YOUR GOAL:
The answer must be the full listing, reproduced without any change.

DATASET EXCERPTS:
━━━

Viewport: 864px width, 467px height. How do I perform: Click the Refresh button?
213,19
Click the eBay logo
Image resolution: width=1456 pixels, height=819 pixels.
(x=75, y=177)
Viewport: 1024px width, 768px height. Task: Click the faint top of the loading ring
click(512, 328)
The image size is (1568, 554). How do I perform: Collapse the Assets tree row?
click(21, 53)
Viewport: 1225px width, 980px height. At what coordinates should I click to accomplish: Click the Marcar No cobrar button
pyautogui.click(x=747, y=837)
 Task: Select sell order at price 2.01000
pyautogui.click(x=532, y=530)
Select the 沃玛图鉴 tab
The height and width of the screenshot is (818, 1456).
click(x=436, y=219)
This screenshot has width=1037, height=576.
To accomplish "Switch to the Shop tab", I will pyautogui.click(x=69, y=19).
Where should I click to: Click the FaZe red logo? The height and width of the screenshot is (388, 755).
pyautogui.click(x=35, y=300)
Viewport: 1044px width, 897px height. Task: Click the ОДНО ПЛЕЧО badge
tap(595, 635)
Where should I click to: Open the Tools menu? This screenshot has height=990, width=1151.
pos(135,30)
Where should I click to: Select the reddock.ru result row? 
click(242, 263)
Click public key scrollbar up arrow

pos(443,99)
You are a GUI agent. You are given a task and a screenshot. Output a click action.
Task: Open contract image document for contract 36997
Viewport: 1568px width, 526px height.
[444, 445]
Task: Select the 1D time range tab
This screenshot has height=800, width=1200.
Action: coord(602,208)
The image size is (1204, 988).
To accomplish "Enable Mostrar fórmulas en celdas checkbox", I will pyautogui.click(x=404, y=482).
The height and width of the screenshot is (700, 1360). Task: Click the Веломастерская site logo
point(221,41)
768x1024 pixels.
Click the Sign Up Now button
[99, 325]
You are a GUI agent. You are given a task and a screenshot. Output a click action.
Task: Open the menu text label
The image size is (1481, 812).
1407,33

━━━

EXPECTED ANSWER:
Viewport: 864px width, 467px height. How do I perform: Click the Refresh button?
213,19
Click the eBay logo
Image resolution: width=1456 pixels, height=819 pixels.
(x=75, y=177)
Viewport: 1024px width, 768px height. Task: Click the faint top of the loading ring
click(512, 328)
The image size is (1568, 554). How do I perform: Collapse the Assets tree row?
click(21, 53)
Viewport: 1225px width, 980px height. At what coordinates should I click to accomplish: Click the Marcar No cobrar button
pyautogui.click(x=747, y=837)
 Task: Select sell order at price 2.01000
pyautogui.click(x=532, y=530)
Select the 沃玛图鉴 tab
The height and width of the screenshot is (818, 1456).
click(x=436, y=219)
This screenshot has width=1037, height=576.
To accomplish "Switch to the Shop tab", I will pyautogui.click(x=69, y=19).
Where should I click to: Click the FaZe red logo? The height and width of the screenshot is (388, 755).
pyautogui.click(x=35, y=300)
Viewport: 1044px width, 897px height. Task: Click the ОДНО ПЛЕЧО badge
tap(595, 635)
Where should I click to: Open the Tools menu? This screenshot has height=990, width=1151.
pos(135,30)
Where should I click to: Select the reddock.ru result row? 
click(242, 263)
Click public key scrollbar up arrow

pos(443,99)
You are a GUI agent. You are given a task and a screenshot. Output a click action.
Task: Open contract image document for contract 36997
Viewport: 1568px width, 526px height.
[444, 445]
Task: Select the 1D time range tab
This screenshot has height=800, width=1200.
Action: coord(602,208)
The image size is (1204, 988).
To accomplish "Enable Mostrar fórmulas en celdas checkbox", I will pyautogui.click(x=404, y=482).
The height and width of the screenshot is (700, 1360). Task: Click the Веломастерская site logo
point(221,41)
768x1024 pixels.
Click the Sign Up Now button
[99, 325]
You are a GUI agent. You are given a task and a screenshot. Output a click action.
Task: Open the menu text label
The image size is (1481, 812).
1407,33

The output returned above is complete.